"Unhago": O ritual de iniciação dos Yao no Niassa
No Niassa, norte de Moçambique, o "unhago" repete-se todos os anos. Durante mais de um mês, rapazes vivem isolados no mato e raparigas fechadas numa casa para aprenderem sobre a vida adulta. No fim, faz-se a festa.
Isolados no mato
Durante 45 dias, rapazes entre os 5 e os 10 anos submetidos aos ritos de iniciação vivem numa cabana instalada para o efeito nas matas. A ideia é estarem longe de casa e da comunidade - no mínimo, a um quilómetro de distância. É proibido o contacto com mulheres. Se alguma entrar na área protegida, é castigada. Depois do período de isolamento, a cabana é incinerada, marcando o regresso à sociedade.
Lembrados em casa
Todas as famílias que têm crianças no "unhago" devem içar bandeiras em casa – indicando o número de crianças submetidas à prática. As bandeiras nos telhados e árvores junto às residências servem também para convidar pessoas a preparar produtos para a festa de recepção aos "iniciados". Durante o ritual, há uma bandeira também no acampamento – um símbolo de que as crianças estão bem de saúde.
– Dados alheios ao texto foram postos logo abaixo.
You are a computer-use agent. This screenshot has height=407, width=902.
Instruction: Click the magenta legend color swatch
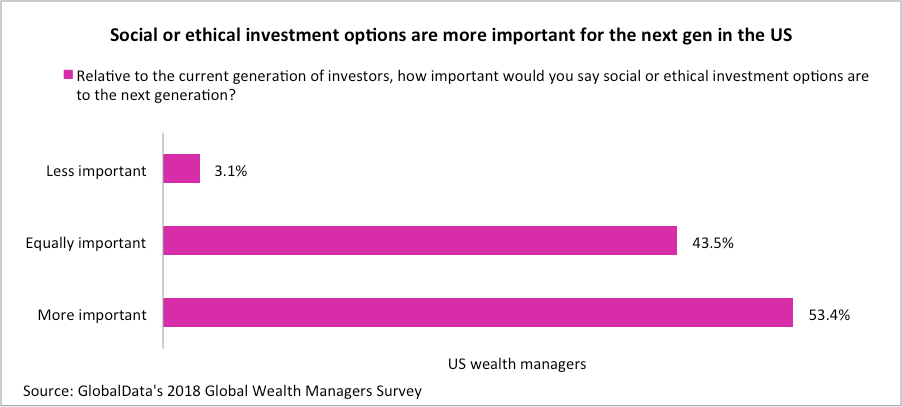click(68, 75)
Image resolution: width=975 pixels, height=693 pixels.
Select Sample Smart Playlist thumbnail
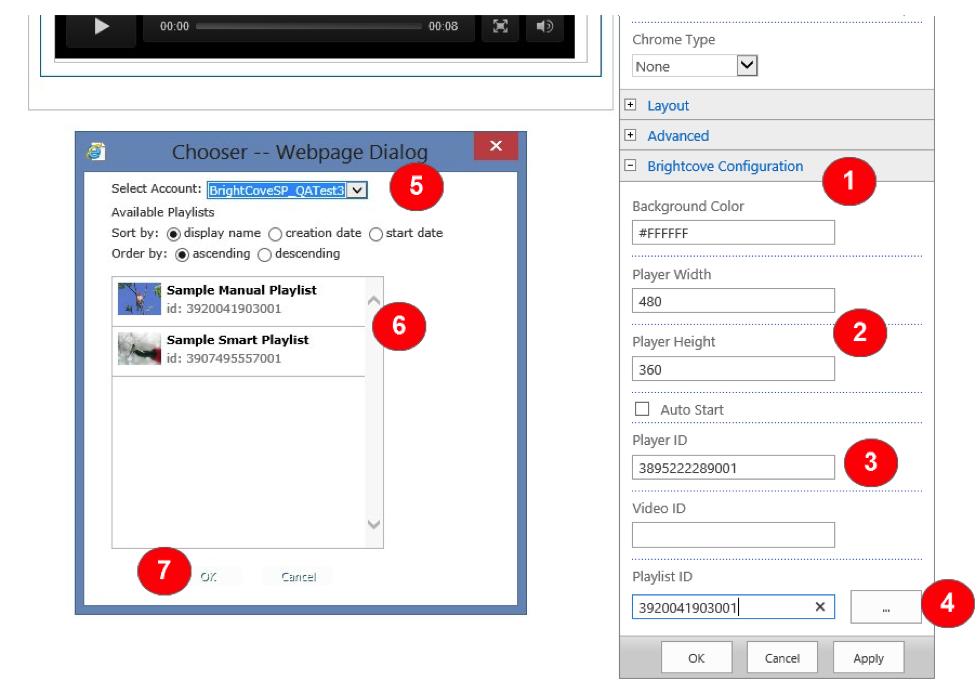point(139,349)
Proibida a passagem a não circuncidados
O trilho que vai dar ao acampamento do ritual só pode ser percorrido por homens circuncidados. Quando uma criança é encontrada neste caminho, pode ser circuncidada à força. A entrega de refeições aos rapazes no "unhago" faz-se num ponto chamado "paragem obrigatória", onde os familiares usam um sino para chamar o acompanhante, uma espécie de padrinho que vive com as crianças durante este período.
Aprender a ser adulta
Enquanto os rapazes ficam isolados num acampamento na mata, as raparigas são fechadas dentro de uma casa durante 30 dias. Neste período, recebem orientações sobre a vida adulta, sobretudo instruções para cuidarem do futuro lar.
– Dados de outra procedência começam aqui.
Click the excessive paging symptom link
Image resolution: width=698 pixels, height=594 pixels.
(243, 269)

De visita à família com folhas de bananeira
A duas semanas da sua saída das matas, os rapazes são levados para visitarem os seus parentes. Os acompanhantes fazem roupas com folhas de bananeira para o momento da visita, para que as crianças não sejam reconhecidas. Os familiares são obrigados a pagar 50 meticais (cerca de 70 cêntimos de euro) para poderem ver a criança. Se não pagam, não têm direito a ver os filhos.
45 dias sem tomar banho
A saída das matas fica também marcada pelo primeiro banho das crianças, após 45 dias de isolamento sem se poderem lavar. Depois de uma noite de "cukuiwe" – cânticos de agradecimento pela saída do esconderijo – é altura de tomar banho e vestir as roupas novas compradas pelos familiares.
Recepção nas ruas
Depois do banho, as crianças fazem uma curta caminhada – ainda sem a família, só com os acompanhantes – e várias pessoas vêm entregar-lhes o pequeno-almoço. Só depois desta pequena marcha são recebidos pelos seus familiares com cânticos de alegria e de boas-vindas aos novos homens da sociedade.
Adeus à rainha e ao rei
Depois do banho e da marcha, as crianças voltam para casa dos responsáveis pelos ritos de iniciação – a "rainha" e o "rei" - onde os encarregados são obrigados a "levantarem" os seus filhos com uma taxa que vai dos 300 aos 500 meticais. Nos ritos dos rapazes, o rei tem o nome de Inkaliba. As meninas ficam em casa da rainha Anakaga.
Ofertas dos pés à cabeça
A chegada a casa é um momento de festa e inclui um ofertório. O acompanhante do rito de passagem também recebe agradecimentos. O dinheiro pousado no prato é para este responsável, como forma de pagamento pelos cuidados prestados no mato, no caso dos rapazes, ou na casa, no caso das raparigas. Já o valor depositado na cabeça e nos bolsos da criança fica para ela.
Marchas para celebrar
A aproximação do fim dos ritos de iniciação leva às ruas familiares e convidados em diversas marchas de celebração. Munidos de latas, galões velhos e outros objetos, marcham para marcar o fim do sofrimento das crianças. Dizem "imarile chenene" – em português, acabou bem.
Terminar em grande
No final do ato, têm lugar grandes manifestações. Familiares e convidados celebram, sujam-se e chegam a dormir na lama. As bebidas são o prato forte para marcar o fim das festividades dos ritos de iniciação. Por estes dias, o trânsito é caótico. Os manifestantes ocupam estradas e os condutores têm de aguardar até que as marchas passem para poderem prosseguir.